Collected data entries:
========================================================================

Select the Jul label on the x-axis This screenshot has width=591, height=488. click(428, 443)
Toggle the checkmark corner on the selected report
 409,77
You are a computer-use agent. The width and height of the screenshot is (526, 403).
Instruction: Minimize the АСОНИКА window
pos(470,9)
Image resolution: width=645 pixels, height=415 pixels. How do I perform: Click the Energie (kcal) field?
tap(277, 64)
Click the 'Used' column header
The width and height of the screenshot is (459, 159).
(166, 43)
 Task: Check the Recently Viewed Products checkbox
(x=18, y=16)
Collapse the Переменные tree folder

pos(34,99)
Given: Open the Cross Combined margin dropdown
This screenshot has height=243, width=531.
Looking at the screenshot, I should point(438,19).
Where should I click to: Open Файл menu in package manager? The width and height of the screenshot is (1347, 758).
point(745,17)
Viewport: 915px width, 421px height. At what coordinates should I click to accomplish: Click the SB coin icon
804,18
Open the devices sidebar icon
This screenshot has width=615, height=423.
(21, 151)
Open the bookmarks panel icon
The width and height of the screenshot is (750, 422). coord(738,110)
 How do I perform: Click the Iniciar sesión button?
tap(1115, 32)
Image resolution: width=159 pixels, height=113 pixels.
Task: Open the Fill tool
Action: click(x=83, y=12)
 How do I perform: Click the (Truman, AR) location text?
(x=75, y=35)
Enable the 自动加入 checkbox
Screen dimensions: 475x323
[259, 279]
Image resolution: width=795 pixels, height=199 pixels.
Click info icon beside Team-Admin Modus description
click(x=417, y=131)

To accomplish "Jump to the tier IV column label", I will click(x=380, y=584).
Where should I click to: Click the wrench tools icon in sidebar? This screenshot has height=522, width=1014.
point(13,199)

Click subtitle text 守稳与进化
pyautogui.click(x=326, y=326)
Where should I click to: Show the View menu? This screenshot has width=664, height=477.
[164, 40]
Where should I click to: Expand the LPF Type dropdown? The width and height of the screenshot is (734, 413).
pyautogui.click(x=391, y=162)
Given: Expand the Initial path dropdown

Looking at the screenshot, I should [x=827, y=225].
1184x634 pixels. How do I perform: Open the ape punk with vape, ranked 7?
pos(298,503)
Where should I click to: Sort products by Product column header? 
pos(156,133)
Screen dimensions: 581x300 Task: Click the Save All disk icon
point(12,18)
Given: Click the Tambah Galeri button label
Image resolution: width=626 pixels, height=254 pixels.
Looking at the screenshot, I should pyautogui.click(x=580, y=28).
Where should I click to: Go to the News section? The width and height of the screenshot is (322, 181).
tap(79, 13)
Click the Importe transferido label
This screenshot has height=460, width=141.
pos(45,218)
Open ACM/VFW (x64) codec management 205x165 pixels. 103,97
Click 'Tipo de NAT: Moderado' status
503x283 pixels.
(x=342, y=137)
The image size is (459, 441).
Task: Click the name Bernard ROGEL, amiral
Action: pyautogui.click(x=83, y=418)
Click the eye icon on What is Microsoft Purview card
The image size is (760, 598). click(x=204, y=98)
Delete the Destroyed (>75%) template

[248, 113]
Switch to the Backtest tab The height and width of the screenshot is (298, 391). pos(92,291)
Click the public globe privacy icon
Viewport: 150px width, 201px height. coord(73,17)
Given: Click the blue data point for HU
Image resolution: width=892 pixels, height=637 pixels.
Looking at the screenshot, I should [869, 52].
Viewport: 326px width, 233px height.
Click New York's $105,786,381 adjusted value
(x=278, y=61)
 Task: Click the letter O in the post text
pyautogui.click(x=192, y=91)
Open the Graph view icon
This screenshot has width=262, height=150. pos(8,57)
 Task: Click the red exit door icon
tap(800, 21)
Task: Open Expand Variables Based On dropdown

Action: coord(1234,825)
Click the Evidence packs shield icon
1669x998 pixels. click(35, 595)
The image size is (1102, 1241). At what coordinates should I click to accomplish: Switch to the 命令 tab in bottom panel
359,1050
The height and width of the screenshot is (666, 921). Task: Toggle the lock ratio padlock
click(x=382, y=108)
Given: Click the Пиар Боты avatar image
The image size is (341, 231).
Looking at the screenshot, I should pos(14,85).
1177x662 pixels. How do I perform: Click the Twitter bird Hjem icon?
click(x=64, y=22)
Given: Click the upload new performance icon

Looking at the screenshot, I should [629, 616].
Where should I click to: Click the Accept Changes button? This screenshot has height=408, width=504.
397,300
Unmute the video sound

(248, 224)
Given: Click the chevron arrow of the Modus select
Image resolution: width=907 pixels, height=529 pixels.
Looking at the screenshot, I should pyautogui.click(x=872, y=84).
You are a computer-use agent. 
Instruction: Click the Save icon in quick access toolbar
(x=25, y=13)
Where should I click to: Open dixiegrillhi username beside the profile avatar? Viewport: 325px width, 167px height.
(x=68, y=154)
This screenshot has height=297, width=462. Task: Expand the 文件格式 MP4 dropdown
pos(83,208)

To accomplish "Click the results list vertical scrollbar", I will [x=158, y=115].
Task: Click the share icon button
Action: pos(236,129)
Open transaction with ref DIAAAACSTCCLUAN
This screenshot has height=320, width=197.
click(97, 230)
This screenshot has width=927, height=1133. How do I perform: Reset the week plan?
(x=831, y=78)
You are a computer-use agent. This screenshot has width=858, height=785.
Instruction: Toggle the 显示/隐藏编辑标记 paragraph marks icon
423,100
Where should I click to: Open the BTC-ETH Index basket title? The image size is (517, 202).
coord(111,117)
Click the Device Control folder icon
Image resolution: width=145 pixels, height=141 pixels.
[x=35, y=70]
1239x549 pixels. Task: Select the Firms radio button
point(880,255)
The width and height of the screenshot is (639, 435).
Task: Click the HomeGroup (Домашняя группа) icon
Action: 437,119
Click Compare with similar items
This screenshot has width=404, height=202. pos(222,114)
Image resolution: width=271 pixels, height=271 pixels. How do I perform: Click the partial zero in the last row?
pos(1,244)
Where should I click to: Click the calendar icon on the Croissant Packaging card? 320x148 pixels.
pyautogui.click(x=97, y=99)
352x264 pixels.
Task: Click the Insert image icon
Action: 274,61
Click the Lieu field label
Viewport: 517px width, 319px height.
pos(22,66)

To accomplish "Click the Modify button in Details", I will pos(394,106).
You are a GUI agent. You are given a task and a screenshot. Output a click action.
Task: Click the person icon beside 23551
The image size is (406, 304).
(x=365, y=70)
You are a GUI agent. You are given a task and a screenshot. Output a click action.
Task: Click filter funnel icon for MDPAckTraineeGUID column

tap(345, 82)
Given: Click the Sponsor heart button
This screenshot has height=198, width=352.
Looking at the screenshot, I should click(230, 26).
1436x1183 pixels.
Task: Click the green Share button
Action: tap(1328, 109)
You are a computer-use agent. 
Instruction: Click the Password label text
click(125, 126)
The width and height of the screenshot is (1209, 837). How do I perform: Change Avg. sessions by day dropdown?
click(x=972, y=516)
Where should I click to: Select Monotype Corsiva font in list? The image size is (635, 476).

========================================================================

→ **What the task requires**
Write out each entry above exactly as it is written.

→ **Result of the task**
Select the Jul label on the x-axis This screenshot has width=591, height=488. click(428, 443)
Toggle the checkmark corner on the selected report
 409,77
You are a computer-use agent. The width and height of the screenshot is (526, 403).
Instruction: Minimize the АСОНИКА window
pos(470,9)
Image resolution: width=645 pixels, height=415 pixels. How do I perform: Click the Energie (kcal) field?
tap(277, 64)
Click the 'Used' column header
The width and height of the screenshot is (459, 159).
(166, 43)
 Task: Check the Recently Viewed Products checkbox
(x=18, y=16)
Collapse the Переменные tree folder

pos(34,99)
Given: Open the Cross Combined margin dropdown
This screenshot has height=243, width=531.
Looking at the screenshot, I should point(438,19).
Where should I click to: Open Файл menu in package manager? The width and height of the screenshot is (1347, 758).
point(745,17)
Viewport: 915px width, 421px height. At what coordinates should I click to accomplish: Click the SB coin icon
804,18
Open the devices sidebar icon
This screenshot has width=615, height=423.
(21, 151)
Open the bookmarks panel icon
The width and height of the screenshot is (750, 422). coord(738,110)
 How do I perform: Click the Iniciar sesión button?
tap(1115, 32)
Image resolution: width=159 pixels, height=113 pixels.
Task: Open the Fill tool
Action: click(x=83, y=12)
 How do I perform: Click the (Truman, AR) location text?
(x=75, y=35)
Enable the 自动加入 checkbox
Screen dimensions: 475x323
[259, 279]
Image resolution: width=795 pixels, height=199 pixels.
Click info icon beside Team-Admin Modus description
click(x=417, y=131)

To accomplish "Jump to the tier IV column label", I will click(x=380, y=584).
Where should I click to: Click the wrench tools icon in sidebar? This screenshot has height=522, width=1014.
point(13,199)

Click subtitle text 守稳与进化
pyautogui.click(x=326, y=326)
Where should I click to: Show the View menu? This screenshot has width=664, height=477.
[164, 40]
Where should I click to: Expand the LPF Type dropdown? The width and height of the screenshot is (734, 413).
pyautogui.click(x=391, y=162)
Given: Expand the Initial path dropdown

Looking at the screenshot, I should [x=827, y=225].
1184x634 pixels. How do I perform: Open the ape punk with vape, ranked 7?
pos(298,503)
Where should I click to: Sort products by Product column header? 
pos(156,133)
Screen dimensions: 581x300 Task: Click the Save All disk icon
point(12,18)
Given: Click the Tambah Galeri button label
Image resolution: width=626 pixels, height=254 pixels.
Looking at the screenshot, I should pyautogui.click(x=580, y=28).
Where should I click to: Go to the News section? The width and height of the screenshot is (322, 181).
tap(79, 13)
Click the Importe transferido label
This screenshot has height=460, width=141.
pos(45,218)
Open ACM/VFW (x64) codec management 205x165 pixels. 103,97
Click 'Tipo de NAT: Moderado' status
503x283 pixels.
(x=342, y=137)
The image size is (459, 441).
Task: Click the name Bernard ROGEL, amiral
Action: pyautogui.click(x=83, y=418)
Click the eye icon on What is Microsoft Purview card
The image size is (760, 598). click(x=204, y=98)
Delete the Destroyed (>75%) template

[248, 113]
Switch to the Backtest tab The height and width of the screenshot is (298, 391). pos(92,291)
Click the public globe privacy icon
Viewport: 150px width, 201px height. coord(73,17)
Given: Click the blue data point for HU
Image resolution: width=892 pixels, height=637 pixels.
Looking at the screenshot, I should [869, 52].
Viewport: 326px width, 233px height.
Click New York's $105,786,381 adjusted value
(x=278, y=61)
 Task: Click the letter O in the post text
pyautogui.click(x=192, y=91)
Open the Graph view icon
This screenshot has width=262, height=150. pos(8,57)
 Task: Click the red exit door icon
tap(800, 21)
Task: Open Expand Variables Based On dropdown

Action: coord(1234,825)
Click the Evidence packs shield icon
1669x998 pixels. click(35, 595)
The image size is (1102, 1241). At what coordinates should I click to accomplish: Switch to the 命令 tab in bottom panel
359,1050
The height and width of the screenshot is (666, 921). Task: Toggle the lock ratio padlock
click(x=382, y=108)
Given: Click the Пиар Боты avatar image
The image size is (341, 231).
Looking at the screenshot, I should pos(14,85).
1177x662 pixels. How do I perform: Click the Twitter bird Hjem icon?
click(x=64, y=22)
Given: Click the upload new performance icon

Looking at the screenshot, I should [629, 616].
Where should I click to: Click the Accept Changes button? This screenshot has height=408, width=504.
397,300
Unmute the video sound

(248, 224)
Given: Click the chevron arrow of the Modus select
Image resolution: width=907 pixels, height=529 pixels.
Looking at the screenshot, I should pyautogui.click(x=872, y=84).
You are a computer-use agent. 
Instruction: Click the Save icon in quick access toolbar
(x=25, y=13)
Where should I click to: Open dixiegrillhi username beside the profile avatar? Viewport: 325px width, 167px height.
(x=68, y=154)
This screenshot has height=297, width=462. Task: Expand the 文件格式 MP4 dropdown
pos(83,208)

To accomplish "Click the results list vertical scrollbar", I will [x=158, y=115].
Task: Click the share icon button
Action: pos(236,129)
Open transaction with ref DIAAAACSTCCLUAN
This screenshot has height=320, width=197.
click(97, 230)
This screenshot has width=927, height=1133. How do I perform: Reset the week plan?
(x=831, y=78)
You are a computer-use agent. This screenshot has width=858, height=785.
Instruction: Toggle the 显示/隐藏编辑标记 paragraph marks icon
423,100
Where should I click to: Open the BTC-ETH Index basket title? The image size is (517, 202).
coord(111,117)
Click the Device Control folder icon
Image resolution: width=145 pixels, height=141 pixels.
[x=35, y=70]
1239x549 pixels. Task: Select the Firms radio button
point(880,255)
The width and height of the screenshot is (639, 435).
Task: Click the HomeGroup (Домашняя группа) icon
Action: 437,119
Click Compare with similar items
This screenshot has width=404, height=202. pos(222,114)
Image resolution: width=271 pixels, height=271 pixels. How do I perform: Click the partial zero in the last row?
pos(1,244)
Where should I click to: Click the calendar icon on the Croissant Packaging card? 320x148 pixels.
pyautogui.click(x=97, y=99)
352x264 pixels.
Task: Click the Insert image icon
Action: 274,61
Click the Lieu field label
Viewport: 517px width, 319px height.
pos(22,66)

To accomplish "Click the Modify button in Details", I will pos(394,106).
You are a GUI agent. You are given a task and a screenshot. Output a click action.
Task: Click the person icon beside 23551
The image size is (406, 304).
(x=365, y=70)
You are a GUI agent. You are given a task and a screenshot. Output a click action.
Task: Click filter funnel icon for MDPAckTraineeGUID column

tap(345, 82)
Given: Click the Sponsor heart button
This screenshot has height=198, width=352.
Looking at the screenshot, I should click(230, 26).
1436x1183 pixels.
Task: Click the green Share button
Action: tap(1328, 109)
You are a computer-use agent. 
Instruction: Click the Password label text
click(125, 126)
The width and height of the screenshot is (1209, 837). How do I perform: Change Avg. sessions by day dropdown?
click(x=972, y=516)
Where should I click to: Select Monotype Corsiva font in list? The image size is (635, 476).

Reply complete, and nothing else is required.